High fructose corn syrup: a safe, natural ingredient

The July 31 article "Fructose sweetning could be even worse than using other sweeteners," mischaracterizes high fructose corn syrup (HFCS), a natural, home-grown sweetener from U.S. corn fields. The article reports on a recent University of Cincinnati study whose authors assert that the body processes HFCS differently than other sugars due to the fructose content.

This study unfortunately confuses pure fructose with HFCS. HFCS used in U.S. caloric soft drinks is either 55% fructose or 42% - not the mixture of pure 100% fructose dissolved in water that was used in this study. HFCS also importantly contains glucose, and in about the same proportions as found both in the sucrose-sweetened soft drink used in the study and in table sugar. By contrast the pure fructose used in the study had no glucose component.

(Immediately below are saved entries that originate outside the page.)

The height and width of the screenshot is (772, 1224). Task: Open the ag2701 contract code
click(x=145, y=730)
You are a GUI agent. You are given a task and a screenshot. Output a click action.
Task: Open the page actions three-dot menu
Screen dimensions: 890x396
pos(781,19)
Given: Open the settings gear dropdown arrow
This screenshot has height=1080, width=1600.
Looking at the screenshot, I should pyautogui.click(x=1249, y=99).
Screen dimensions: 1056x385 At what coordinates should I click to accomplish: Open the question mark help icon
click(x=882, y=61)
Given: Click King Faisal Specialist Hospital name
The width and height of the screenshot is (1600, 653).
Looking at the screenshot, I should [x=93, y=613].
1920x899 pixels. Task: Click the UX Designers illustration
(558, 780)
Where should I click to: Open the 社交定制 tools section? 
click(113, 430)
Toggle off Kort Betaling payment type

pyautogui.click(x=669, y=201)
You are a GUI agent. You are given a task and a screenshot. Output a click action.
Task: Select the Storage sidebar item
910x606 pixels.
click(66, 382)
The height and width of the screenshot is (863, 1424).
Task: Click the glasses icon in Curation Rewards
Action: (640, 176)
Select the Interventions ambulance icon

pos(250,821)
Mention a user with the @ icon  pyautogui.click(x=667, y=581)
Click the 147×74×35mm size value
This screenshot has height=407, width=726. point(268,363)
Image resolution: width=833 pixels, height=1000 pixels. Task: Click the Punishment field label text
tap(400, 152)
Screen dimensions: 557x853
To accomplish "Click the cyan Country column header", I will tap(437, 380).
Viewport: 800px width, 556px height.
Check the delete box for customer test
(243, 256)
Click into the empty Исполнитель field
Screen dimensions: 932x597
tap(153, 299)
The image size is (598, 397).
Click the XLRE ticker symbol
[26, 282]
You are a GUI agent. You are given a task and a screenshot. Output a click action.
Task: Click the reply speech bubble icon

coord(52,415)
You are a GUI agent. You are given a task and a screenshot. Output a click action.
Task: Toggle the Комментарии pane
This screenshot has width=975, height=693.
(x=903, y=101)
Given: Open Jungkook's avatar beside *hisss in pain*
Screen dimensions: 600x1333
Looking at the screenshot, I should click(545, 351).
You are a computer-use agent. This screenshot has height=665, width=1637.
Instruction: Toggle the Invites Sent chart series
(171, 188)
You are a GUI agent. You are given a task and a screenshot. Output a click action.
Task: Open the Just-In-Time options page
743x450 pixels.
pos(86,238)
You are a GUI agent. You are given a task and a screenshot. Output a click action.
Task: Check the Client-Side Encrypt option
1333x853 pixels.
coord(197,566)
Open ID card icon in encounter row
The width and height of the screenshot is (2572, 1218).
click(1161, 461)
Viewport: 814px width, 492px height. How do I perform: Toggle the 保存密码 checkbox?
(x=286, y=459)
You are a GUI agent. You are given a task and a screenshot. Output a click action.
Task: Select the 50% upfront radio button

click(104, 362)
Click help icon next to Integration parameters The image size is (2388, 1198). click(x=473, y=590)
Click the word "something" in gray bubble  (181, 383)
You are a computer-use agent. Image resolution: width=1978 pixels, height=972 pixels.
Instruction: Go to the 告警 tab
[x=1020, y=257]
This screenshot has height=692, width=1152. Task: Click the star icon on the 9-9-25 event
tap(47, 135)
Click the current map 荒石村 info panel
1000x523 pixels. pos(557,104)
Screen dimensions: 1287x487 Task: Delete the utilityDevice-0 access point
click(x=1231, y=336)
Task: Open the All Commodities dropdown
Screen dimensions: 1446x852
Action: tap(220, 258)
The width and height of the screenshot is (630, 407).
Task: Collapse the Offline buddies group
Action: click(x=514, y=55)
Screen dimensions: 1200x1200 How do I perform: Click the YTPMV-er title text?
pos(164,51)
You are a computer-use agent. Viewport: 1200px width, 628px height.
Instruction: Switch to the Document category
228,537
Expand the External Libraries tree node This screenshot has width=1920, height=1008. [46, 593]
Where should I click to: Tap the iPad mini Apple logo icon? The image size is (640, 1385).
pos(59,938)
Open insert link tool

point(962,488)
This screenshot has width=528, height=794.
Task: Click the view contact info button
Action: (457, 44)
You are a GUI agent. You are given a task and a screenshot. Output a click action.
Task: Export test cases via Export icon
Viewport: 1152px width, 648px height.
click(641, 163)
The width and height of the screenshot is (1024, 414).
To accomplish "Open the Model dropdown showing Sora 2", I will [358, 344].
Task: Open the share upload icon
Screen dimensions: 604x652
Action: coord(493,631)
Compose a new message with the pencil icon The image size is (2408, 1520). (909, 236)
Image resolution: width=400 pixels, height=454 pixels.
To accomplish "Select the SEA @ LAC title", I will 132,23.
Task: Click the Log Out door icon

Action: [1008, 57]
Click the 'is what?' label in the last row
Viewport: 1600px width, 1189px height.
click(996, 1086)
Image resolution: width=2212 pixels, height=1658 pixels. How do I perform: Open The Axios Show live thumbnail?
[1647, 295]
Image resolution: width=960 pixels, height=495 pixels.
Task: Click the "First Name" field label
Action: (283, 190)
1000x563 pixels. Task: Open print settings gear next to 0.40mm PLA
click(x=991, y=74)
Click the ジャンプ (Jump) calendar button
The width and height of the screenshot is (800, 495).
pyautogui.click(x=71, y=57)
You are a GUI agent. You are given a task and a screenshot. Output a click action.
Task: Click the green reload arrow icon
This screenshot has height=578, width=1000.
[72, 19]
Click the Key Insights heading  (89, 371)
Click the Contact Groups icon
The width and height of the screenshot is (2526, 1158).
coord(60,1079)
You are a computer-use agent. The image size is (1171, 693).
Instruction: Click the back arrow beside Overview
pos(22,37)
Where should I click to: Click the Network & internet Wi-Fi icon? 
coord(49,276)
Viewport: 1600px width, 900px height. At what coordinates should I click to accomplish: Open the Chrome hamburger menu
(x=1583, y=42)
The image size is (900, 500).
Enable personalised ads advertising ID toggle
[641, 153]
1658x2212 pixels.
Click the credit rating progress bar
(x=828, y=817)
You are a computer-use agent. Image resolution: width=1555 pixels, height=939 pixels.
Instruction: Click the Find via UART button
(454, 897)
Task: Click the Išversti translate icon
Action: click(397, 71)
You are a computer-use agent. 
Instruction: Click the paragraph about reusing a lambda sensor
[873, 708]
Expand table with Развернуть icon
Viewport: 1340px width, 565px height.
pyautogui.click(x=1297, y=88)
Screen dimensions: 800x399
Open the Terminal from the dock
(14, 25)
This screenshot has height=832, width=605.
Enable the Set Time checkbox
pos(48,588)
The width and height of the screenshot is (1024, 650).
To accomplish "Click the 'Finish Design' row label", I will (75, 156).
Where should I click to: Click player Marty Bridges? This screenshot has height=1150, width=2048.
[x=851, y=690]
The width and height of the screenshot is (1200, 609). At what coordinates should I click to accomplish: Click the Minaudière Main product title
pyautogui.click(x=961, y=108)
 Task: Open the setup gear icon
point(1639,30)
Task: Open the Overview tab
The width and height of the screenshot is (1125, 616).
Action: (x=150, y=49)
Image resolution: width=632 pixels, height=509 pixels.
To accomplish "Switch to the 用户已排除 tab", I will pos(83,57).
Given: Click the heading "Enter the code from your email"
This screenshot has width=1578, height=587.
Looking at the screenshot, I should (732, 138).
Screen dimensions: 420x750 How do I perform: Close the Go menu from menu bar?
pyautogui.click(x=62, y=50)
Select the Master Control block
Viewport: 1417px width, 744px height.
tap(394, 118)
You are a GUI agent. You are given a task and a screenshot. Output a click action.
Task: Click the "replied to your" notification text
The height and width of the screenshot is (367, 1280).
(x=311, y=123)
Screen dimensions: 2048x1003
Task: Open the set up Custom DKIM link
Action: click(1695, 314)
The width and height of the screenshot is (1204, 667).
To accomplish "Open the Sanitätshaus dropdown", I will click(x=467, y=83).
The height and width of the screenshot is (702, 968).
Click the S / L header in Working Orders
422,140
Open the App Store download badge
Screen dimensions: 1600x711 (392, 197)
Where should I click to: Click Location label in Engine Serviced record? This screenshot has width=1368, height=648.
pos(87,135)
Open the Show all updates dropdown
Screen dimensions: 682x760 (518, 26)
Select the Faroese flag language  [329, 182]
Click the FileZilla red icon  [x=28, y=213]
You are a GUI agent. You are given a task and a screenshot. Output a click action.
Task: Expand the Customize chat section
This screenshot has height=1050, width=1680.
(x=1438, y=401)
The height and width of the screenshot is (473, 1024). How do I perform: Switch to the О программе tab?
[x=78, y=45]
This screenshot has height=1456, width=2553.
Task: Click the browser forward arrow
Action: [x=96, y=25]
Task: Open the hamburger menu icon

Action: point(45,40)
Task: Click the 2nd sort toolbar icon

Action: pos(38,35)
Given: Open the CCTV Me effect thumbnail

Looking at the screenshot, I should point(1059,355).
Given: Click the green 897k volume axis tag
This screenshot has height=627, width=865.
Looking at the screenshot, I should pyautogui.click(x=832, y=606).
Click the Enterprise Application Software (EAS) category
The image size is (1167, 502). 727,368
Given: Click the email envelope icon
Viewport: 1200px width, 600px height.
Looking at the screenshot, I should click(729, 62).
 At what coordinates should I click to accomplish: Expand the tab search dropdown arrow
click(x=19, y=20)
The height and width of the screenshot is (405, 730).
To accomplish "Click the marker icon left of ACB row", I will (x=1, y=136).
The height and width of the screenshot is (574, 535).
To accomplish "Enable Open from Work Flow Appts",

The absence of glucose makes pure fructose fundamentally different from HFCS. "This is because glucose has been shown to have a tempering effect on specific metabolic effects of fructose." Once the combination of glucose and fructose found in HFCS and sucrose are absorbed into the blood stream - and regardless of whether they come from soft drinks sweetened with HFCS or with sucrose - the two types of sweetener appear to be metabolized similarly using well-characterized metabolic pathways.

This study actually confirmed the tempering effect of glucose on weight gain. Mice given the soft drink with sucrose - which, like HFCS, is an approximately equal blend of fructose and glucose - did not show significant body weight gain or increased body fat.

Conclusions from this study, while important, cannot be extrapolated to HFCS-sweetened soft drinks. That is because the study compares water, a sucrose soft drink and a diet soft drink - all widely used in the human diet - with a fluid fabricated from pure fructose and water that is found nowhere outside the laboratory.

In 1983, the Food and Drug Administration listed HFCS as "Generally Recognized as Safe" (known as GRAS status) for use in food, and the FDA reaffirmed that ruling in 1996.

As a natural, nutritive sweetener, HFCS can be enjoyed as part of a balanced diet. According to the American Dietetic Association, "Consumers can safely enjoy a range of nutritive and nonnutritive sweeteners when consumed in a diet that is guided by current federal nutrition recommendations ... as well as individual health goals."

Audrae Erickson, President
Corn Refiners Association
1701 Pennsylvania Avenue, NW
Washington, D.C. 20006



The opinions expressed here are the views of the writer and do not necessarily reflect the views and opinions of News Medical.